[Input data Boundary: Start]
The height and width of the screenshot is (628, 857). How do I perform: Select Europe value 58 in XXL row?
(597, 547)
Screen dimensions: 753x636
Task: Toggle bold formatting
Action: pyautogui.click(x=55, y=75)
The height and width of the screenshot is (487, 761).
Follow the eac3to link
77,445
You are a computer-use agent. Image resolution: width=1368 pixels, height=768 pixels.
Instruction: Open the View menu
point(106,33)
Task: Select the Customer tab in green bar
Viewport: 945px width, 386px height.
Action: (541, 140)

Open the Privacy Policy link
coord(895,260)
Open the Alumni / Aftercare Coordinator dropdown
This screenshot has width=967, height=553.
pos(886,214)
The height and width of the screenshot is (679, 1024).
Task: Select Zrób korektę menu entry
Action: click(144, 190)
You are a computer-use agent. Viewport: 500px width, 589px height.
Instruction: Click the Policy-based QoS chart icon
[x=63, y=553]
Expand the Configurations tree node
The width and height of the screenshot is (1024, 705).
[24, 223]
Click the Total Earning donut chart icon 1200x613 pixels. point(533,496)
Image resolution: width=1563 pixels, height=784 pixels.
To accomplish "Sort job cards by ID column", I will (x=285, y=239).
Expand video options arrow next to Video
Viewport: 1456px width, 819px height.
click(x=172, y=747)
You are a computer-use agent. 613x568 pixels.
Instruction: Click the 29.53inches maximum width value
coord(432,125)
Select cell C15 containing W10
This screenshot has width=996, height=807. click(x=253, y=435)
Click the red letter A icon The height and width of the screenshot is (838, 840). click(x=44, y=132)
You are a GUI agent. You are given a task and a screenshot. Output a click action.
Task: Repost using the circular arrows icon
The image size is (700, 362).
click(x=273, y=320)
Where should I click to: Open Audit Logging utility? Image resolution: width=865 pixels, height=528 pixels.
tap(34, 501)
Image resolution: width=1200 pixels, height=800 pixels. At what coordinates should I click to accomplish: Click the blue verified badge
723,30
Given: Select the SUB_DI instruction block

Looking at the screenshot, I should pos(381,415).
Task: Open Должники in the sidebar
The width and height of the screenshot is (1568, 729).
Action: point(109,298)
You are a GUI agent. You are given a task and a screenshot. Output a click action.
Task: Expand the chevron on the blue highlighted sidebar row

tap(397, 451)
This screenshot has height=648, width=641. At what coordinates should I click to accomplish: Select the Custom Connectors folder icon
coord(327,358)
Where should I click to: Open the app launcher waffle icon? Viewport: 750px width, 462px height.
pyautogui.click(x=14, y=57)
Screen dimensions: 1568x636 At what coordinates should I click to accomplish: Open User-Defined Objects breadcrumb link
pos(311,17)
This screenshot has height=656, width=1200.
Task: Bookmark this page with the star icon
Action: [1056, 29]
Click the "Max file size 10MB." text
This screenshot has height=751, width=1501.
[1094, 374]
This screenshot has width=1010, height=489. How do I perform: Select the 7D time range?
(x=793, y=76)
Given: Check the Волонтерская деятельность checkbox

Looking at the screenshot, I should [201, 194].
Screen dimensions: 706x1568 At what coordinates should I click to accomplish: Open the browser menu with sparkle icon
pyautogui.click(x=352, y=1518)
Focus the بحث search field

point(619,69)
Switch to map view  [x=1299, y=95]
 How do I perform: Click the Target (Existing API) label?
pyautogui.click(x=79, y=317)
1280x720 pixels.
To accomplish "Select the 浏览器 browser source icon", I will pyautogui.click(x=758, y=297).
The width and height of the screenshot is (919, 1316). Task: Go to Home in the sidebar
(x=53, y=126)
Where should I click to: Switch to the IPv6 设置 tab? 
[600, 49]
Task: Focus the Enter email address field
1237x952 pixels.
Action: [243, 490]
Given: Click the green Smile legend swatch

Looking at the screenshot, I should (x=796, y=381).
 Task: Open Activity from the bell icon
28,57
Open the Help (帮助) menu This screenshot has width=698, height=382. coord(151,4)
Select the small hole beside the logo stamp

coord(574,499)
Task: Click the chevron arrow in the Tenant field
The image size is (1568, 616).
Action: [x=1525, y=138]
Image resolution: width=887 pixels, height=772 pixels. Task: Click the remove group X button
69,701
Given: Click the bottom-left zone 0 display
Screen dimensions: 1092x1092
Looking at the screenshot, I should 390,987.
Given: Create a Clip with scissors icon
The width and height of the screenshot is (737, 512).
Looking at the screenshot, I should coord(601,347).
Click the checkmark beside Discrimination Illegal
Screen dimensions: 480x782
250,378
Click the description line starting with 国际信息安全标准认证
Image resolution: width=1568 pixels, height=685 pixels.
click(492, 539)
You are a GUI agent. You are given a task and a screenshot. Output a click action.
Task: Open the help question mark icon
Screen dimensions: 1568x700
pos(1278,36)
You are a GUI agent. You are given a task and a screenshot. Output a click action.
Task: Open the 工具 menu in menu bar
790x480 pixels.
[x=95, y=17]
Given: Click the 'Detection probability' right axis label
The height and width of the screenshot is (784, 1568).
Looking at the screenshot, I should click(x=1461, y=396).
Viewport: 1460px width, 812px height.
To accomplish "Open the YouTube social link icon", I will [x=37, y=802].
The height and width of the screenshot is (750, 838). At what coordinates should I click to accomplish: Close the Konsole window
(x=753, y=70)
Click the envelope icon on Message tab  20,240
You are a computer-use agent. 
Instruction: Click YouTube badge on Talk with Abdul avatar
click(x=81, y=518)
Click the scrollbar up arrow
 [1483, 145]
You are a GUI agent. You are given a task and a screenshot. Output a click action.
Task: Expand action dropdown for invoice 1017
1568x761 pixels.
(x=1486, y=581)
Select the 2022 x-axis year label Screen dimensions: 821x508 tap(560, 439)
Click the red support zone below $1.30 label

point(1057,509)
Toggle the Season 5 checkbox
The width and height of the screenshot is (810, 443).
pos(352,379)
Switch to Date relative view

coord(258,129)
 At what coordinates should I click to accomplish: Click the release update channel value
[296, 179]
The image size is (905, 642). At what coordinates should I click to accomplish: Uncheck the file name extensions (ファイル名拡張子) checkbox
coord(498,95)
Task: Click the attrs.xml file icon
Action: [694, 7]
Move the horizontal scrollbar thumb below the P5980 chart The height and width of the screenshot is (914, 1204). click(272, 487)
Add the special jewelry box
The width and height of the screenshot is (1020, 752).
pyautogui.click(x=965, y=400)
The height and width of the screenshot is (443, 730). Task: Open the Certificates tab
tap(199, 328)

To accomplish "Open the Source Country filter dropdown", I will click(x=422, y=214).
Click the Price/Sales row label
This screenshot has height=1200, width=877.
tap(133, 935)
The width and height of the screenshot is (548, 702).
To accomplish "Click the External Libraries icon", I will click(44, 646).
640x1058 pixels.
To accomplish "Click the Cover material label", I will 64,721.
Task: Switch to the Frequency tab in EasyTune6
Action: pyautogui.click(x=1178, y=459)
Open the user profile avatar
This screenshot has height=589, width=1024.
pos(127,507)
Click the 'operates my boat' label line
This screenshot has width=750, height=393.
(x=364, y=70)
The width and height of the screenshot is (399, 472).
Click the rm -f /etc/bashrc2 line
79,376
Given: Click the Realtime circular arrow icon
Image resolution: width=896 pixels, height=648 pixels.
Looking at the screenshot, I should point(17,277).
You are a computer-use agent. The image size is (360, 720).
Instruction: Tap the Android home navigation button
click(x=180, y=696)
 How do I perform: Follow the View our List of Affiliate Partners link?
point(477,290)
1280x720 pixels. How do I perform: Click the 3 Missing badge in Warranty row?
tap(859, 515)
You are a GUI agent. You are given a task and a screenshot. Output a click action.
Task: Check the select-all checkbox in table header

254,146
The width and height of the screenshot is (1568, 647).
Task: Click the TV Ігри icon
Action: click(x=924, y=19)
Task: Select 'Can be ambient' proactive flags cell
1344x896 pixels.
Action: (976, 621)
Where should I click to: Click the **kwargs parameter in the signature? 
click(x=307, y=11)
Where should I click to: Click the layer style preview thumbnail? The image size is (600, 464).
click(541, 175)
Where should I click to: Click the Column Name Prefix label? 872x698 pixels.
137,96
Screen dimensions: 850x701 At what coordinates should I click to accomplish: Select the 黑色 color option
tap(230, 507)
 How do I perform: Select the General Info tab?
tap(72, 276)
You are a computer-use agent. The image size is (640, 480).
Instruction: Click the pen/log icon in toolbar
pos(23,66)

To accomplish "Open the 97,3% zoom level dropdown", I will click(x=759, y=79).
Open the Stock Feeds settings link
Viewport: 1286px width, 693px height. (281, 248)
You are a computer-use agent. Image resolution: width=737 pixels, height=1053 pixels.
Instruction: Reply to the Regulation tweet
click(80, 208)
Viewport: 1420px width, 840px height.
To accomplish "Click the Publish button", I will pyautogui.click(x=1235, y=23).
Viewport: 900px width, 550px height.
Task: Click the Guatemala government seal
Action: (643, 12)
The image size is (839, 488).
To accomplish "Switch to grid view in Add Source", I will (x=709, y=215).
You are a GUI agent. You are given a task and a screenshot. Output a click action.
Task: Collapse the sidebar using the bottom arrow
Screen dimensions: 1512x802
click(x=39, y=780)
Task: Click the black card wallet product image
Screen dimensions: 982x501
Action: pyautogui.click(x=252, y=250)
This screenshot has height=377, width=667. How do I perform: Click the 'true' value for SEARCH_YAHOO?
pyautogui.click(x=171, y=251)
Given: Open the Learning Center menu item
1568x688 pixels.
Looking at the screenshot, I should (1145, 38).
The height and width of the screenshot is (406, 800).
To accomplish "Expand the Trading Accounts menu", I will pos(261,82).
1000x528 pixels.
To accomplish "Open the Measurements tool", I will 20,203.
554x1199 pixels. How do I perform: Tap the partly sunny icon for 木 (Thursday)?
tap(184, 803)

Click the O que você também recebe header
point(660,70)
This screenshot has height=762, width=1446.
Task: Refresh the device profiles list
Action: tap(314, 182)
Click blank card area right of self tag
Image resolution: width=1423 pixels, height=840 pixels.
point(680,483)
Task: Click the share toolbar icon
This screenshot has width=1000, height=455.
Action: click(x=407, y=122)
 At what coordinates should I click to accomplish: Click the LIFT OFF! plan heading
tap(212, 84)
[Input data Boundary: End]
**Task directions:** Could you restate word for word the lines above, from the one that contains "Viewport: 945px width, 386px height." through the one that contains "Click the Total", and no others?

**Result below:**
Viewport: 945px width, 386px height.
Action: (541, 140)

Open the Privacy Policy link
coord(895,260)
Open the Alumni / Aftercare Coordinator dropdown
This screenshot has width=967, height=553.
pos(886,214)
The height and width of the screenshot is (679, 1024).
Task: Select Zrób korektę menu entry
Action: click(144, 190)
You are a computer-use agent. Viewport: 500px width, 589px height.
Instruction: Click the Policy-based QoS chart icon
[x=63, y=553]
Expand the Configurations tree node
The width and height of the screenshot is (1024, 705).
[24, 223]
Click the Total Earning donut chart icon 1200x613 pixels. point(533,496)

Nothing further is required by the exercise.